Eventually, if current trends continue, everything will move into the cloud, supporting increasing opportunities for converging applications and data integration and redefining yet again what is meant by hybrid integration.

The importance of this transformation was underscored by a recent IDC report. DC expects that cloud IT infrastructure spending will grow at a compound annual growth rate (CAGR) of 15.1 percent and will reach $53.1 billion by 2019 accounting for 46% of the total spending on enterprise IT infrastructure. At the same time, spending on non-cloud IT infrastructure will decline at -1.7 percent CAGR. Spending on public cloud IT infrastructure will grow at a higher rate than spending on private cloud IT infrastructure – at 16.3 percent vs. 13.2 percent CAGR. In 2019, IDC expects service providers will spend $33.6 billion on IT infrastructure for delivering public cloud services, while spending on private cloud IT infrastructure will reach $19.4 billion[1].

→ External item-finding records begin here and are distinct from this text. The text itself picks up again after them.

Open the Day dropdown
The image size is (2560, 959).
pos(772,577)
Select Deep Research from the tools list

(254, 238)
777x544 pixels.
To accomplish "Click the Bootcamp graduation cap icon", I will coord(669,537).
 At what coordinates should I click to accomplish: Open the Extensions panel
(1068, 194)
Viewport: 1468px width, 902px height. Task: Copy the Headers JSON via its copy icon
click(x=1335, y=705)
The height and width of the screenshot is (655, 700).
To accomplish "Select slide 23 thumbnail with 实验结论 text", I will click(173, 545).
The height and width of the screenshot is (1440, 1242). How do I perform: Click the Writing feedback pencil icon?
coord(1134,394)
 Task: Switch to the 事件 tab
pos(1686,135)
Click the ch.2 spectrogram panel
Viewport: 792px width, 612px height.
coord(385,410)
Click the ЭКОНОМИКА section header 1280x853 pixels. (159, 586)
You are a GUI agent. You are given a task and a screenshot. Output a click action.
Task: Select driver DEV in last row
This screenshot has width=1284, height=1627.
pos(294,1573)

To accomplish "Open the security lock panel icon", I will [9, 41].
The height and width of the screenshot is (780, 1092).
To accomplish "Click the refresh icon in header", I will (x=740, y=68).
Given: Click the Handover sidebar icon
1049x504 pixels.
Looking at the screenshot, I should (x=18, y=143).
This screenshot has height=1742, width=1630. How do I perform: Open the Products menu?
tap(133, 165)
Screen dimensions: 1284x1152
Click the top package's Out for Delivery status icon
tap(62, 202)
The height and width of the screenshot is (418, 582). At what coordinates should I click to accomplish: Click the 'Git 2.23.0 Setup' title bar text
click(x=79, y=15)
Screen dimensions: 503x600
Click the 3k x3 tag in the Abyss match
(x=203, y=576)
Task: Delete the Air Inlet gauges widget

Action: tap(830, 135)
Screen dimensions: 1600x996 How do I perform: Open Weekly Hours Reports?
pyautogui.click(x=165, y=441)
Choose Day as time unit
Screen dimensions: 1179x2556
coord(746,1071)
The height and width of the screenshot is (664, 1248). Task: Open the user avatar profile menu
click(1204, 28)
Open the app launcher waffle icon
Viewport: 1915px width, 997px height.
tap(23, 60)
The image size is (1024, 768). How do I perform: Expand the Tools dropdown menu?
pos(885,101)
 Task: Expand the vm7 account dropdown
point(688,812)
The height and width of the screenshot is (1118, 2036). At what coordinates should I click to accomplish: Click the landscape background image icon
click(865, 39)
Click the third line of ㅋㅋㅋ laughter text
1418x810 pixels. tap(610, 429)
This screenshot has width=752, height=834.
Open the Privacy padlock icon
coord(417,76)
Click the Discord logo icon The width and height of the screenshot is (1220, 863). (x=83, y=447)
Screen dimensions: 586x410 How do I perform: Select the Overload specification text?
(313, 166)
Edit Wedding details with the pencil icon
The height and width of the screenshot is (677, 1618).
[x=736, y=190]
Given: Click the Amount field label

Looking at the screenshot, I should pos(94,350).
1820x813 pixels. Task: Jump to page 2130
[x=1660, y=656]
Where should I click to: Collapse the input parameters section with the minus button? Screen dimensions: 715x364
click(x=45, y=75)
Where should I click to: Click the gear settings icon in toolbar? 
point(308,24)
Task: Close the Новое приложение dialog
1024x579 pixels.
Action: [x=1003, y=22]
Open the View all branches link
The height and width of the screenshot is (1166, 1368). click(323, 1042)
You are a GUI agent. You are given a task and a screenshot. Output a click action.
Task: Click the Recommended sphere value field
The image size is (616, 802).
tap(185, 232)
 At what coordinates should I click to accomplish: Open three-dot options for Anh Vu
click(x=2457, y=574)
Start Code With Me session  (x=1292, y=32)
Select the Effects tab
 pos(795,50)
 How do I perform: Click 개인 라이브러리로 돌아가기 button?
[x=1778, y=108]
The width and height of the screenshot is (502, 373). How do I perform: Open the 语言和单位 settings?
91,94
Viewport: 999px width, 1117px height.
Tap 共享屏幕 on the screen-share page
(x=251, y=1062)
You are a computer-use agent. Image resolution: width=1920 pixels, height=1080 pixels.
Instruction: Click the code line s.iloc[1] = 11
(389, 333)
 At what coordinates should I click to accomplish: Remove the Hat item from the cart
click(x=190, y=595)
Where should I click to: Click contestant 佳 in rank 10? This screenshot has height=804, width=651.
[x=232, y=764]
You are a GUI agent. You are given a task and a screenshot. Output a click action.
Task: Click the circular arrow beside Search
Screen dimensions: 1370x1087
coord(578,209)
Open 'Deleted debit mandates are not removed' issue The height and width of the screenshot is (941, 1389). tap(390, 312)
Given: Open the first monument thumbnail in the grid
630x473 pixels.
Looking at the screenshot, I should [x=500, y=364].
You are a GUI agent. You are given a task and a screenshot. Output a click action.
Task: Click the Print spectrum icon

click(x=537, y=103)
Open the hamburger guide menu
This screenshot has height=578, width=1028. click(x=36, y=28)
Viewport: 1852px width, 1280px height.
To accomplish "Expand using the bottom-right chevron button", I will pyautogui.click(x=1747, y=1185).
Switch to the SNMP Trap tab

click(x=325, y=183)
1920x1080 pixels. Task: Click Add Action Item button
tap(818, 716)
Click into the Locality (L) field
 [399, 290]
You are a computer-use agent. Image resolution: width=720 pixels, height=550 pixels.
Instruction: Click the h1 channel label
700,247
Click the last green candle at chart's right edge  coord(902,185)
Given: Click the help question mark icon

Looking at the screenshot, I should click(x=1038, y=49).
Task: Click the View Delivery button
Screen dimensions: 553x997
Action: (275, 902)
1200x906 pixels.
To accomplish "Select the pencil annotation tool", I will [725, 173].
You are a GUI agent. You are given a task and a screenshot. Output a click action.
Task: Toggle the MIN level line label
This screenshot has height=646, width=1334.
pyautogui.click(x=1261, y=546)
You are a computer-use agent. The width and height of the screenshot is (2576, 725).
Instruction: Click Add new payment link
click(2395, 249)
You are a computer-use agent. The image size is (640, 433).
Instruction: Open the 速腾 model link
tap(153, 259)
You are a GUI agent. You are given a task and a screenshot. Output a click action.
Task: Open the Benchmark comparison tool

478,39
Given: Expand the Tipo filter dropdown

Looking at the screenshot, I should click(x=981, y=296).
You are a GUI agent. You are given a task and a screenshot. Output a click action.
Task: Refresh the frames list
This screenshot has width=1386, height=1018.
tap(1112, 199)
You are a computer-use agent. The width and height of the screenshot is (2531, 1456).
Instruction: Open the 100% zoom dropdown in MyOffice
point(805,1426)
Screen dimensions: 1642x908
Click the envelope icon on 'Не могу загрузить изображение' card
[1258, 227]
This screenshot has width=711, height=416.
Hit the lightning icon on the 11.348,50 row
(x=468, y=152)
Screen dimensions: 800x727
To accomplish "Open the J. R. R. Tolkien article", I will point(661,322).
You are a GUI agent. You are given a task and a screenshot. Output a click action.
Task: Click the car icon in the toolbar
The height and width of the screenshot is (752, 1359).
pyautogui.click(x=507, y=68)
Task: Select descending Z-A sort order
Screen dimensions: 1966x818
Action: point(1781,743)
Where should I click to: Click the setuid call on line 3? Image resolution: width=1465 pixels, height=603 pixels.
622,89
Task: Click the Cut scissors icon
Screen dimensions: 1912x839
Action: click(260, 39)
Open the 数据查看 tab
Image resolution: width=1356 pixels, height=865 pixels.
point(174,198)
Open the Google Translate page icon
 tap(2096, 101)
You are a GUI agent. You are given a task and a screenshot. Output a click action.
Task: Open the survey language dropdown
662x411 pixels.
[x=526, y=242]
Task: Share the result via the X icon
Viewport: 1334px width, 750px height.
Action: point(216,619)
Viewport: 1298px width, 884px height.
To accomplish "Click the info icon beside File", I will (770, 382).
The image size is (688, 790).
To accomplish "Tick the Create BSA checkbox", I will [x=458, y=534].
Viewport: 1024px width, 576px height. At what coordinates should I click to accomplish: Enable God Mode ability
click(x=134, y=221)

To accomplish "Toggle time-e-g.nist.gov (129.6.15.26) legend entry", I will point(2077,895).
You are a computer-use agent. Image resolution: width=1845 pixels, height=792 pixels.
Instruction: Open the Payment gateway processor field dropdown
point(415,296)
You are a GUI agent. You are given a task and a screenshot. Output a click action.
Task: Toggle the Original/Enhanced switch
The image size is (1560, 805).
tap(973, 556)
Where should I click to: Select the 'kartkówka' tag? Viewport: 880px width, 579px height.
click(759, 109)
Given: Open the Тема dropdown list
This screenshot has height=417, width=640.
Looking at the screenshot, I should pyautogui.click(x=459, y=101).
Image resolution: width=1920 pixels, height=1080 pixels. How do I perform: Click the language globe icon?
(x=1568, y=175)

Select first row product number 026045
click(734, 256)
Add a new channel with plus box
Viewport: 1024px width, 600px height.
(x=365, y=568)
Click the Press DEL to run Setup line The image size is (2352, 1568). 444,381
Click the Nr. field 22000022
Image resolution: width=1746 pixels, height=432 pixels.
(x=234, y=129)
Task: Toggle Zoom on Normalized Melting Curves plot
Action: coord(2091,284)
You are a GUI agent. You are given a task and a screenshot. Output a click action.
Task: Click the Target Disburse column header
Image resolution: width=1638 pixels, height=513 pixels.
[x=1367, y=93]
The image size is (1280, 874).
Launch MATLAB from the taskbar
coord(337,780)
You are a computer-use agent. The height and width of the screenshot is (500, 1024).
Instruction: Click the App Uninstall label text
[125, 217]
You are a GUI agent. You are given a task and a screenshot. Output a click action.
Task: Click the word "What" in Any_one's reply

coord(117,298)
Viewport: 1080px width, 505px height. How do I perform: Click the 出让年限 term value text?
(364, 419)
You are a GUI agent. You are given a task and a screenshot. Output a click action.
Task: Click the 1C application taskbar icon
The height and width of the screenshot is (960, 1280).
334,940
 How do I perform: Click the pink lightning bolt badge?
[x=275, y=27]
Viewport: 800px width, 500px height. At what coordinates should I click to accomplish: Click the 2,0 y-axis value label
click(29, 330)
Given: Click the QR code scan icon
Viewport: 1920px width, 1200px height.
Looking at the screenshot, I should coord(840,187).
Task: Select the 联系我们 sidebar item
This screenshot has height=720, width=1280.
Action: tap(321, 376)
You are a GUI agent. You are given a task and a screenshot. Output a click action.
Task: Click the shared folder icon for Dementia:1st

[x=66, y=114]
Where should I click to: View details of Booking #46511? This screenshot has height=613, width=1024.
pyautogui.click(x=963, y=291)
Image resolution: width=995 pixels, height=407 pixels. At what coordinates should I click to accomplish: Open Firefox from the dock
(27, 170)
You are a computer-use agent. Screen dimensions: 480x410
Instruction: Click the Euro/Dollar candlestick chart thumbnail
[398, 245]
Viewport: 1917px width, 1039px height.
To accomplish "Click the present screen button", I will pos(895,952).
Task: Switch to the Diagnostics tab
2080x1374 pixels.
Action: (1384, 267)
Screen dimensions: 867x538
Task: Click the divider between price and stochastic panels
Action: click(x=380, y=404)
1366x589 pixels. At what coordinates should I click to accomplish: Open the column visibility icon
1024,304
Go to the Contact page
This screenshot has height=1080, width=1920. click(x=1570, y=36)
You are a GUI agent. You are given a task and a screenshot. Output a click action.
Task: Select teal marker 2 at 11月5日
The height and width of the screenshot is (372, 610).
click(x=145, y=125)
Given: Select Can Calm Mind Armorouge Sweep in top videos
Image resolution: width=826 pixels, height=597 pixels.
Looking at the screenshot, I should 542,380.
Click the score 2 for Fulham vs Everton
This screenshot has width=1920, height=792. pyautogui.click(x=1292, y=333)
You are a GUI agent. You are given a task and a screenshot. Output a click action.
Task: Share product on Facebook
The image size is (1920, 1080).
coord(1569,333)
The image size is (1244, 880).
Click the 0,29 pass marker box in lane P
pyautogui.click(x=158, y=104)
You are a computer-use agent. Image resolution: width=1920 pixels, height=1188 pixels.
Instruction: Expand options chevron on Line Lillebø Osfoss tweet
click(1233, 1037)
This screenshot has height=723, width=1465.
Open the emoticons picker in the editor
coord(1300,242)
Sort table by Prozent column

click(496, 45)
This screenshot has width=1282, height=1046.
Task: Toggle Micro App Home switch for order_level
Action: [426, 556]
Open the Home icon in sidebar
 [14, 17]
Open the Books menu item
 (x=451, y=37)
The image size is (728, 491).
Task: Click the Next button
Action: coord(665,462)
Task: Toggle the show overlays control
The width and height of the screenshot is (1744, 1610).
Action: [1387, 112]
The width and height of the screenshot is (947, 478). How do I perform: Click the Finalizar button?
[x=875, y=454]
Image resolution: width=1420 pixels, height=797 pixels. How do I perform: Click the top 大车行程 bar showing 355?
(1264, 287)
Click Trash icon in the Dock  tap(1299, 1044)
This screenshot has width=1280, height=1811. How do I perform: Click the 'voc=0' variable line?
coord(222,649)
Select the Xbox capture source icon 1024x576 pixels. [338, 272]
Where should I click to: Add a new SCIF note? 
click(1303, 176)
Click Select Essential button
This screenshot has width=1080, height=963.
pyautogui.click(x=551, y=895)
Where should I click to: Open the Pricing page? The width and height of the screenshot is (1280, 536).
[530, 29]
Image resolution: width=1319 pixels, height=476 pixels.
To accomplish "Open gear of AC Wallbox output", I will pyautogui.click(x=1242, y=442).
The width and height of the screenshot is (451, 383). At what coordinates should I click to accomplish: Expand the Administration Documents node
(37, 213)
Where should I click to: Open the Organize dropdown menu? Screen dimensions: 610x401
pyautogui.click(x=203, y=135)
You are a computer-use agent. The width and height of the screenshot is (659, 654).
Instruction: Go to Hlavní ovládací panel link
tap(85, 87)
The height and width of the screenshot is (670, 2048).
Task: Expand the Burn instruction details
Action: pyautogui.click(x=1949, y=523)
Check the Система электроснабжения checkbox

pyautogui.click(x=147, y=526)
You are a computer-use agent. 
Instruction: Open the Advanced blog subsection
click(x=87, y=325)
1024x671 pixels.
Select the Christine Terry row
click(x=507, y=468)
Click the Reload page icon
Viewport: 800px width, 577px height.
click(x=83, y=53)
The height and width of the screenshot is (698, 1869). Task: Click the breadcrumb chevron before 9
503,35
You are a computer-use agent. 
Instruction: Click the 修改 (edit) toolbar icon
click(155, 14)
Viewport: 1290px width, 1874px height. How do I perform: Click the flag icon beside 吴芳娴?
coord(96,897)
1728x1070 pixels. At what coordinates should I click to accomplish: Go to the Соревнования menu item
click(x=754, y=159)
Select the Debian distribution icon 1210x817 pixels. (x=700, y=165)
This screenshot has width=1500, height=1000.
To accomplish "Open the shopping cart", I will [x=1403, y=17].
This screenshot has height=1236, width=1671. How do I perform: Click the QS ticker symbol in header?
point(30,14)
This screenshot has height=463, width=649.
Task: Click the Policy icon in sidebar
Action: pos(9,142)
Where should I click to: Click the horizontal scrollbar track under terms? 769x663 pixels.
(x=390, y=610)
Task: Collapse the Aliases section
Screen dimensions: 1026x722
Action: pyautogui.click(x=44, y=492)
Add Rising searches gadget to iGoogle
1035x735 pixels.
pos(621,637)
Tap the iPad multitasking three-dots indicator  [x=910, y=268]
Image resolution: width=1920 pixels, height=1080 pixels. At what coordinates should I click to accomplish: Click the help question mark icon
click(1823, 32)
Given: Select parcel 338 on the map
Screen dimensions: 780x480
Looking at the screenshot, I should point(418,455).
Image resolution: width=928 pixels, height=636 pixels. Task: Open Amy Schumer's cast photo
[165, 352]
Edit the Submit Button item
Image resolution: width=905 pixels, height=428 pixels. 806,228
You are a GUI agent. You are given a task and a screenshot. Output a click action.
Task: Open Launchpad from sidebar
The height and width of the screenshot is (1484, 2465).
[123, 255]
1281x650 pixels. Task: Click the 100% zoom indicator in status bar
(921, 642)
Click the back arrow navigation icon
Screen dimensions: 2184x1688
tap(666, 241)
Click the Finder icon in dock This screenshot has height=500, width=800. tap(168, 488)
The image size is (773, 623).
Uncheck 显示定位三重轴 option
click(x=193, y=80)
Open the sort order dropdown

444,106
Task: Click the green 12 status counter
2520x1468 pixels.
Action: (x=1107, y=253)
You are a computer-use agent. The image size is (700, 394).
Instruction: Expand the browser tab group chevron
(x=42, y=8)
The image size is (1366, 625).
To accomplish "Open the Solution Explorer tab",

Benefits of Hybrid Integration

With advanced hybrid integration in place and cloud integration tools at hand, companies are able to carry out “do it yourself” data integration projects. There is no need for users to constantly go back to the IT department to modify business rules and parameters. They have a turnkey solution that allows them to quickly and easily deal with changing business requirements.  And the end user is far more familiar with those business requirements and knows which technical parameters need to be changed to provide the answers they are looking for.

In addition, these new integration workflows developed by the user community can be leveraged by other business units as well.  This creates an exponential expansion of contextual information between LOBs. IT is freed up to build platforms for future innovation by researching Big Data algorithms and leveraging the cloud infrastructure to maximize these new algorithms, rather than constantly putting patches on old information workflows.

In short, hybrid integration in the cloud offers enormous advantages for companies seeking the best of private and public clouds for scalability, price, control and flexibility.

[1] Worldwide Quarterly Cloud IT Infrastructure Tracker,” IDC, October 2015.